Namun, upaya tersebut belum memperlihatkan hasil karena mengembalikan uang yang dijarah koruptor di luar negeri tidaklah mudah.

Korupsi: White Collar Crime

Jika ditelusuri secara cermat, asal usul korupsi merupakan kejahatan kerah putih (white collar crime). Pakar kriminolog Sutherland menyebutkan, kejahatan kerah putih merupakan kejahatan yang memiliki tiga dimensi perilaku manusia yang berkaitan. Pertama, suatu kejahatan dilakukan seseorang yang memiliki status sosial tinggi (tidak perlu apakah dia menduduki pekerjaan atau tidak).

Kedua, kejahatan dilakukan dengan mengatasnamakan organisasi. Terakhir, kejahatan dilakukan seseorang yang bertentangan dengan kepentingan organisasi. (Mike Maguire, The Oxford Hand Book of Criminology 1994: 363).

Korupsi sebagai kejahatan kerah putih tergolong suatu kejahatan yang melibatkan tindakan kolektif, juga dilakukan dalam modus kejahatan lintas negara.

Rumusan hukum kejahatan korupsi semakin jelas dan rinci ketika PBB mengesahkan Konvensi Antikorupsi (United Nation Anti Corruption Convention) 2003. Centre for International Crime Prevention merumuskan kejahatan korupsi sebagai tindakan pemberian atau penerimaan suap, penggelapan, pemalsuan, pemerasan, penyalahgunaan jabatan atau wewenang, pertentangan kepentingan, memiliki usaha sendiri, tebang pilih, menerima komisi, nepotisme, atau sumbangan tidak sah.

Kejahatan korupsi menimbulkan ancaman ketidakstabilan, menghancurkan institusi-institusi, nilai-nilai demokrasi, nilai etika dan keadilan, serta menghancurkan kelangsungan pembangunan.

Komitmen Kebijakan Nasional

Dari pantauan sementara, dalam kebijakan nasional perang melawan korupsi pada era pemerintahan SBY, ada tiga komponen yang patut mendapatkan perhatian.
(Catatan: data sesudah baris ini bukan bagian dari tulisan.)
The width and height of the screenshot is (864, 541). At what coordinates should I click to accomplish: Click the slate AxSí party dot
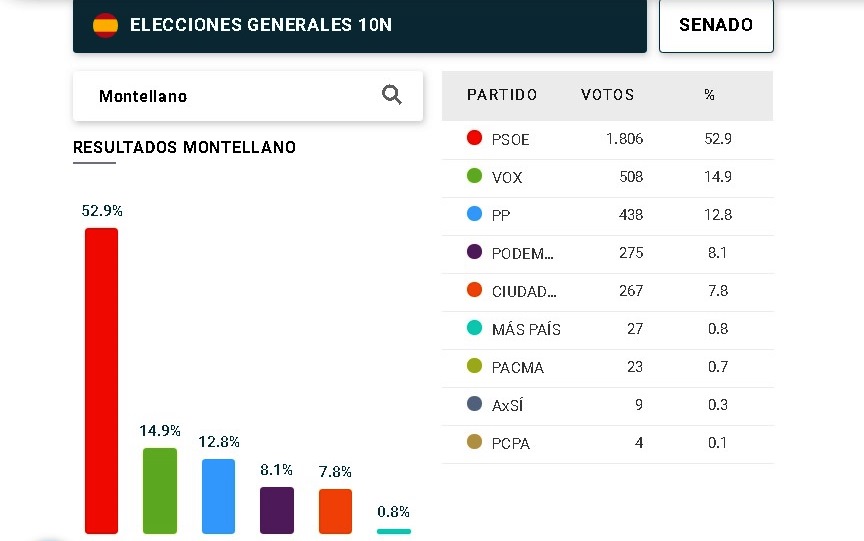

Pertama, sikap SBY untuk mempertahankan komitmen taat asas atau patuh peraturan hukum terkait dengan pengamalan terhadap kaidah konstitusi. Sebagaimana diamanatkan UUD 1945, pasal 27, semua orang berkedudukan sederajat di depan hukum.

Keteguhan hati Presiden SBY terlihat ketika tidak melakukan intervensi pada proses hukum kasus korupsi yang melibatkan anggota kabinet atau keluarga. Dalam suatu wawancara di Istana Jakarta, 29 September, presiden mengatakan, "Saya tak pernah menghalang-halangi pemeriksaan apa pun, termasuk terhadap menteri, termasuk juga terhadap besan saya, Aulia Pohan. Saya minta semua dituntaskan setepat-tepatnya agar rakyat mendapakan keadilan.''

Kedua, komitmen nasional juga ditunjukkan dengan kebijakan "pembersihan di birokrasi". Tidak kurang dari tujuh belas departemen dan Badan Usaha Milik Negara (BUMN) telah diproses secara hukum dalam tahun 2008.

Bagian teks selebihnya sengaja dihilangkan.